诚然现在吴懿是征北将军、汉中太守,在魏延被糜旸剥夺兵权后,吴懿已经是梁州军方的二号实权人物,并且是两千石高官。
但是在汉代,从来就没有军政分离这一说。
汉人担任要职,一般都会兼顾军政两方面,这也是该汉人被人视为地位崇高的标志之一。
这是大汉几百年以来的传统,早已深入在每个汉人的心中。
而且汉代的官职,有个很重要的特征,那便是重权不重位。
尽管别驾、治中、主簿三职只是千石之官,但这三个职务中所掌握的权力,很难不让吴班感到动心。
唯有入州朝,才能算的上梁州的牌面人物之一。
不然纵算现在手中握有再大的权力,也就像是镜中花一般,并不保险。
而目前在整个梁州中,论出身吴懿不低于任何人,论威望吴懿也仅在魏延及糜旸之下。
所以吴班怎么也想不通,糜旸怎么会不让吴懿成为州朝三贵之一。
特别是吴班对糜旸让邓艾爬到他吴氏兄弟头上的举动,更为感到气愤。
思来想去,吴班只能得出糜旸不将吴懿放在眼中的这个结论。
吴班心中有着这层愤满,吴懿怎么会没有呢
只是相比较于吴班,吴懿更对不能掌握更多的权力一事感到愤满。
在听完吴班的那句话后,吴懿口中发出一声重重的冷哼
“够了。”
吴懿的话语虽是在阻止吴班继续言语,但从他的语气中足可以发现他现在的心情也十分不好。
很明显,吴班方才的那些话是起到效果了。
吴懿在吴班面前还是很有威严的,见吴懿动怒了,吴班也就适时的不再就此事有所言语。
只是吴班这时心中除去气愤外,还有着疑惑。
吴班不解地问吴懿道“兄长认为州牧此番派法邈来邀请你我兄弟赴宴,有着什么居心”
吴班的这层疑惑,亦让吴懿将注意力都转移到这件事上来。
从糜旸对州朝的人事安排来看,很明显他对自己与吴班没什么好感,既如此的话,他又会突然邀请自己与吴班赴宴呢
并且从糜旸派法邈来邀请的举动来看,糜旸无疑是打定主意要让他前去赴宴。
糜旸的这番举动,让吴懿的心中也不禁生出一些疑窦。
当然尽管有着糜旸设宴捉拿申耽的先例在,吴懿及吴班也不会怀疑糜旸是想对他们不利。
情势不同,糜旸没有这么做的理由。
除非糜旸想造反。
而这个怀疑无疑很可笑。
但正因为排除掉这点原因,所以吴懿才更加百思不得其解。
不过吴懿并没有过于纠结这件事,他只是对着吴班言道“只要我们兵权在握,他在做什么之前都必须有所忌惮。”

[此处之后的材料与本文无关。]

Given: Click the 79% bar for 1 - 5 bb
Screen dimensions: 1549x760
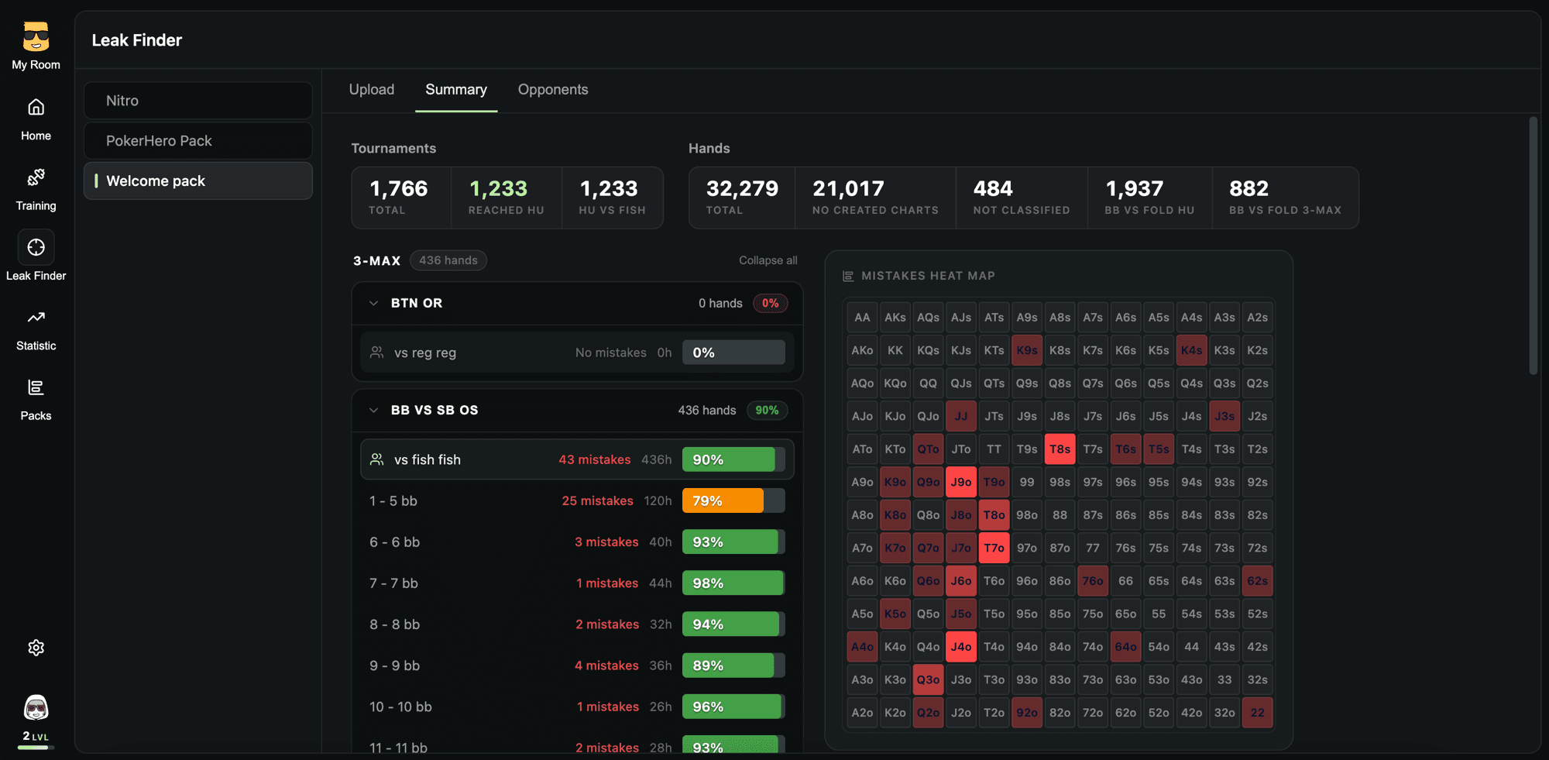Looking at the screenshot, I should point(733,500).

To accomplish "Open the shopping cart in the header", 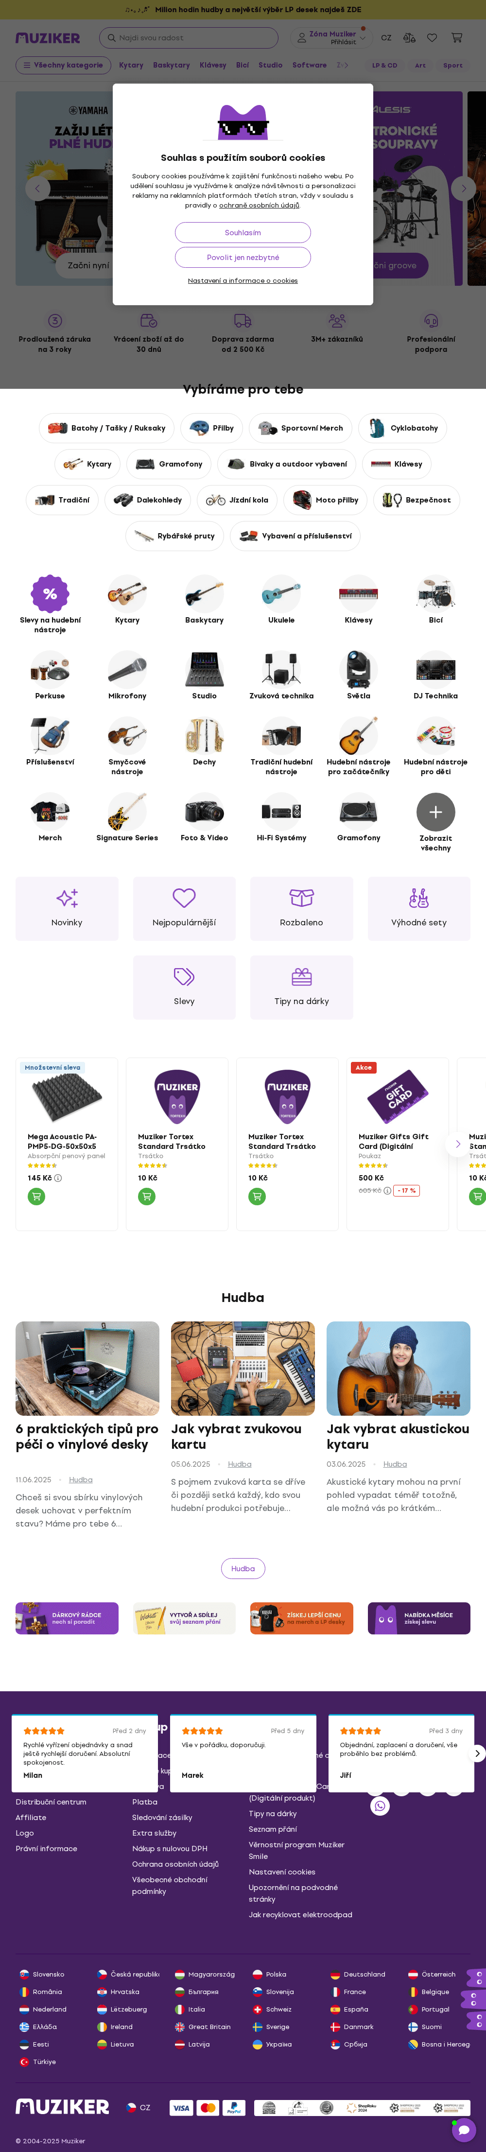I will coord(457,38).
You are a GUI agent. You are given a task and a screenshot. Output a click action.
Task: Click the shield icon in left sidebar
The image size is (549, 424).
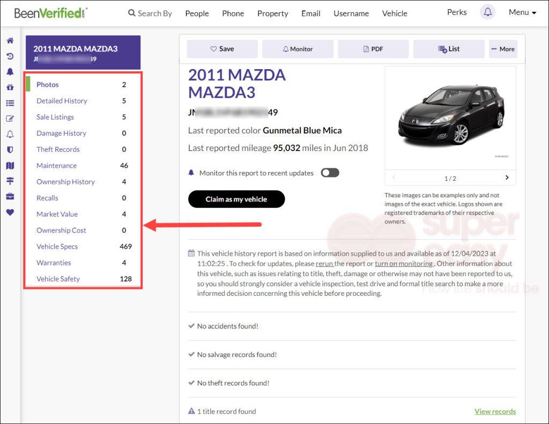click(x=10, y=150)
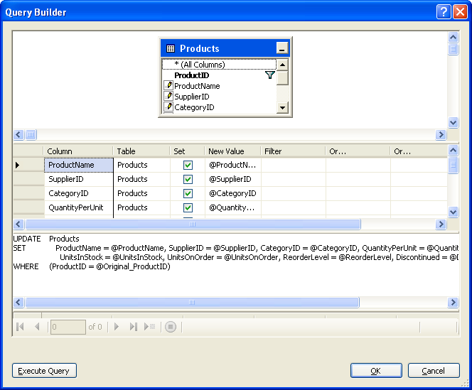Go to the first record
The width and height of the screenshot is (472, 390).
pos(21,327)
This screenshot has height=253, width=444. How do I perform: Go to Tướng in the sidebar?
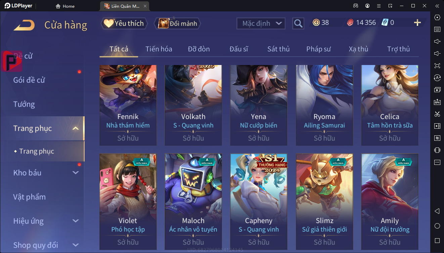24,104
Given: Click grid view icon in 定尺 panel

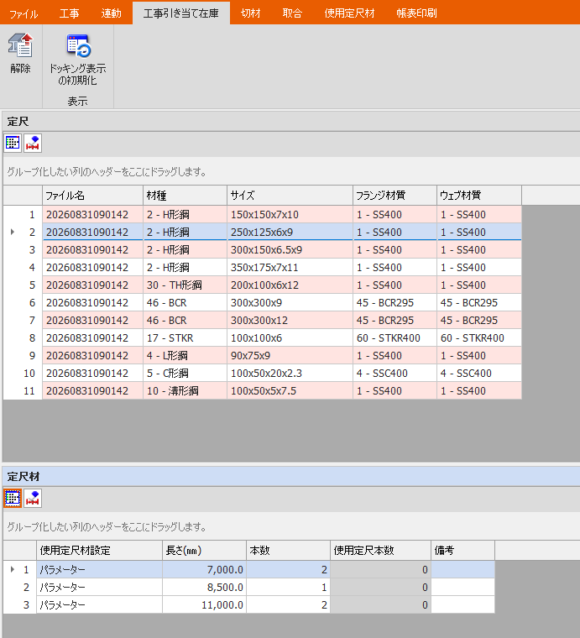Looking at the screenshot, I should 13,143.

听到吴懿这么说,吴班的脸上方才流露出笑意,一种有所倚仗的情绪开始浮上他的心头。
兵权才是让他们吴氏兄弟,能在数次权力更迭中始终屹立不倒的最大资本。
而吴懿见到吴班的脸上浮现笑意,不知怎么的,多年养成的敏锐让他的心中却隐隐有着一丝担忧。
心神不宁的吴懿缓缓起身负手来到会客厅门口,他的目光正朝着州牧府的方向遥望而去。
想着糜旸可能在州牧府中酝酿着一些计划,吴懿心中的不安就愈发强烈。
吴懿能带领着陈留吴氏在乱世当中一步步走到今日,他的手段自然不可小觑。
想起他以往所做的那桩桩交易,想起他过往所经历过的风风雨雨,吴懿不经意间发出一声叹息。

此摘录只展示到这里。